# Detailingworld™ Review – Cartec Sample Kit



## Hereisphilly

*Detailingworld™ Review - Cartec Sample Kit*
*Introduction*
Big thanks to Dan for sending this massive sample kit through for review, apologies if this has been long in the pipeline

For those of you who don't know about Cartec (myself included), this is what Dan had to say

_Cartec was started by Johan in his garage in The Netherlands. He first made Perfect Polish (which isn't in the kit unfortunately) and from there has been growing astronomically up to today, where it's exported to over 50 countries worldwide. They now have their own labs and testing facilities alongside the production facility where all the products are rigorously tested.
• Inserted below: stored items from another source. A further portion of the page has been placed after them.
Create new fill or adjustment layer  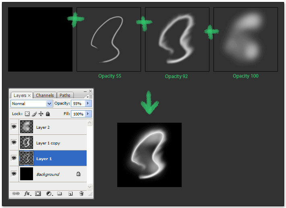[x=49, y=194]
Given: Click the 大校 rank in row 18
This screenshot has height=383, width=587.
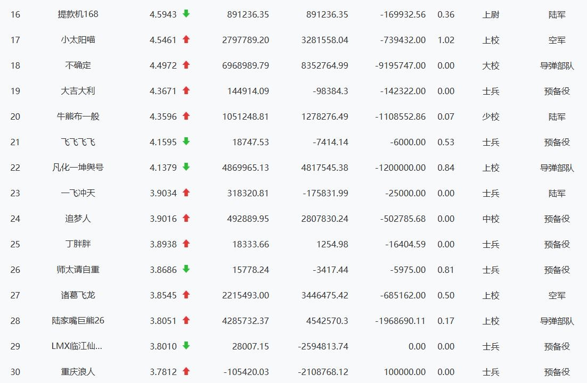Looking at the screenshot, I should [x=491, y=65].
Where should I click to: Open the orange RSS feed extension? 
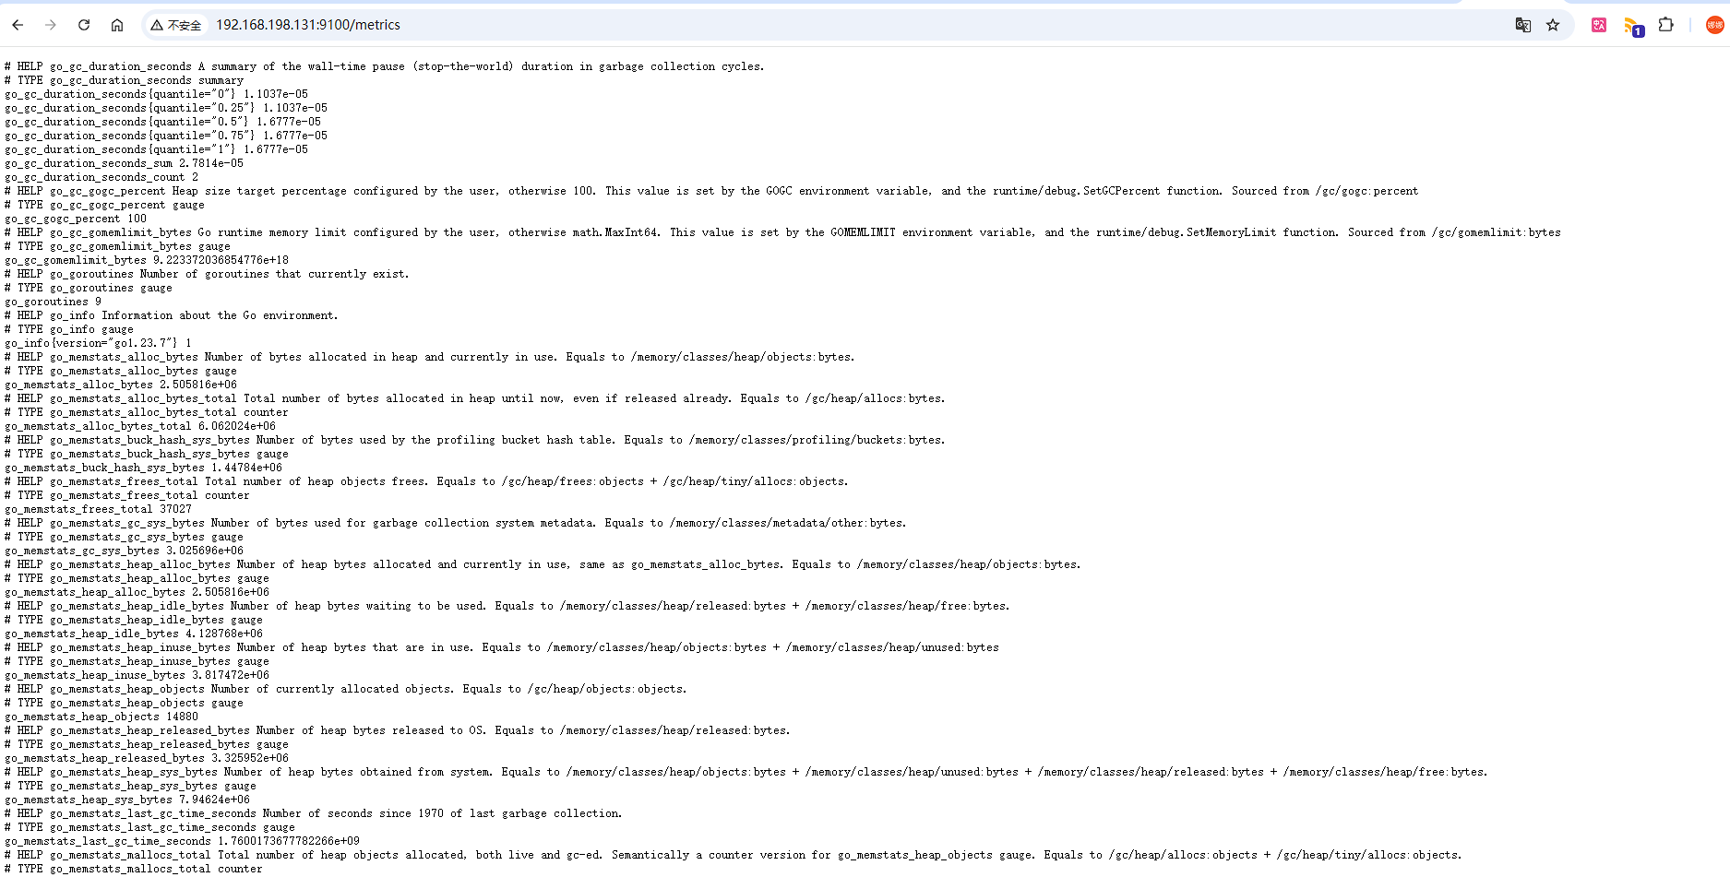point(1632,26)

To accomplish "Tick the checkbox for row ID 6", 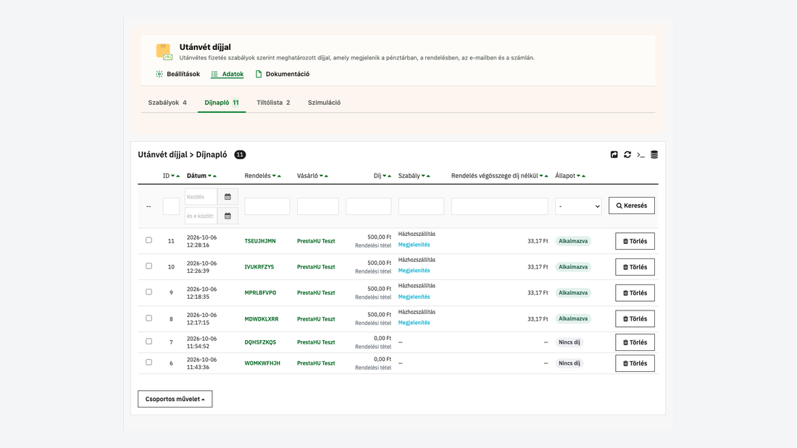I will tap(149, 363).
Cartec UK are the U.K. importers of Cartec products, we've been at the helm for three years. It was previously imported into the U.K. but the old importer sadly passed away around 5 years ago. Since taking over, me and my colleague James have been working out of our warehouse and offices near Colchester, Essex to build the brand in the industry, and as of 2017 introduce Cartec to the retail market as the products are incredible._

Their website can be found at https://www.cartecretail.co.uk/ along with the complete range

*The Products*
All the samples were provided in 200ml clear little bottles, with the correct lids / triggers for the products that needed them. The branding is clear and all the instructions are printed on the bottles so no problem in knowing exactly how to use each one









*The Manufacturer says:*
_This awesome kit contains a 200ml sample of some of our most popular products, allowing you to have a play and get a feel of our range without having to commit to bigger sizes!

The kit includes:
Iron Wash 200ml
Wheel Cleaner Acid Free 200ml
Splash Shampoo 200ml
Glass Cleaner 200ml
Gold Wax 200ml
Tyre Care 200ml
Dash Fresh 200ml
Motor Fresh 200ml
Tar & Glue Remover 200ml
Fast Glaze 200ml_

*The Method*
This is going to be a bit of a long one, as there is alot to cover, so bear with me 

I was fortunate to have enough time to use all the products in one go, so this will a review of the sample kit and the individual products within, all rolled into one long mini detail

*Wheel Cleaner*









_While it might not have a fancy name, Wheel Cleaner Acid Free is a highly concentrated and effective wheel cleaner that strips brake dust, road grime and dirt build up from all types of wheels quickly and safely.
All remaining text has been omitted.